“Sem um ecossistema institucional adequado, os privados não se chegam à frente”
Planificar e preparar a infra-estruturação para dela tirar o melhor proveito possível. Ideia defendida pelo economista e engenheiro civil Joseph Martial Ribeiro. Autor de três livros sobre gestão de projetos e defensor das parcerias entre Estado e privados, este cabo-verdiano, residente em Luanda, alerta para a necessidade de um quadro institucional credível, que aposte na eficiência.
O BAD fixa as necessidades de financiamento de infra-estruturas em África entre 130 e 170 mil milhões de dólares por ano, ao longo dos próximos anos. Nos processos de desenvolvimento, qual a centralidade da infra-estruturação?
Não há desenvolvimento sustentável sem infra-estruturas. As infra-estruturas podem ser transportes, água e saneamento, telecomunicações e também energia. Sem encarar os desafios nestes quatro subsetores, vamos ter muitas dificuldades para conseguir ter um ambiente favorável ao investimento produtivo de longo prazo.
As necessidades de cada país são muito particulares.
Cada país tem as suas necessidades. Por exemplo, temos dezasseis países encravados, em que as suas necessidades são mais ao nível das estradas que os vão ligar aos países vizinhos. Os países do litoral, como Cabo Verde ou Senegal, têm necessidade de infra-estruturas portuárias. As necessidades têm é um ponto comum: não há estudos ou projetos suficientemente detalhados e bem preparados para encarar cada necessidade. Na África de Sul, que teve um desenvolvimento muito importante, a preparação dos projetos de infra-estruturas era coordenada por um comité presidencial que fazia a orquestração de tudo. Ali teve sucesso.
É um pouco o que está acontecer atualmente com o Ruanda.

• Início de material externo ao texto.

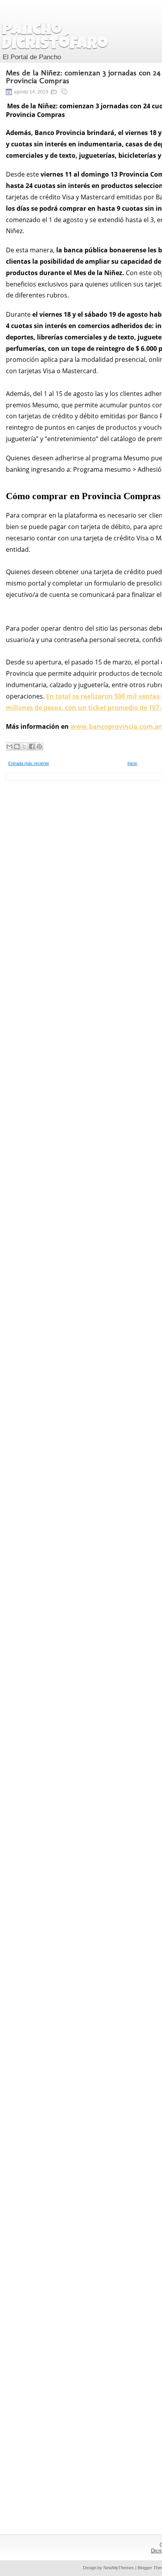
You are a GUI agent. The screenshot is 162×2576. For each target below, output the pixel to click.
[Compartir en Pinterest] (39, 746)
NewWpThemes (118, 2567)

Isto parte de uma visão de longo prazo e também de um planeamento e seguimento constante dos projetos. O Ruanda tem o condão de ser um país com grande qualidade ao nível das instituições públicas, o que facilita o investimento em infra-estruturas. Temos que levar em conta que não é só o Estado que deve investir em infra-estruturas. Temos as parcerias público-privadas (PPP) que são uma solução para o financiamento e preparação dos projetos. Mas sem um ecossistema institucional adequado, os privados não se chegam à frente.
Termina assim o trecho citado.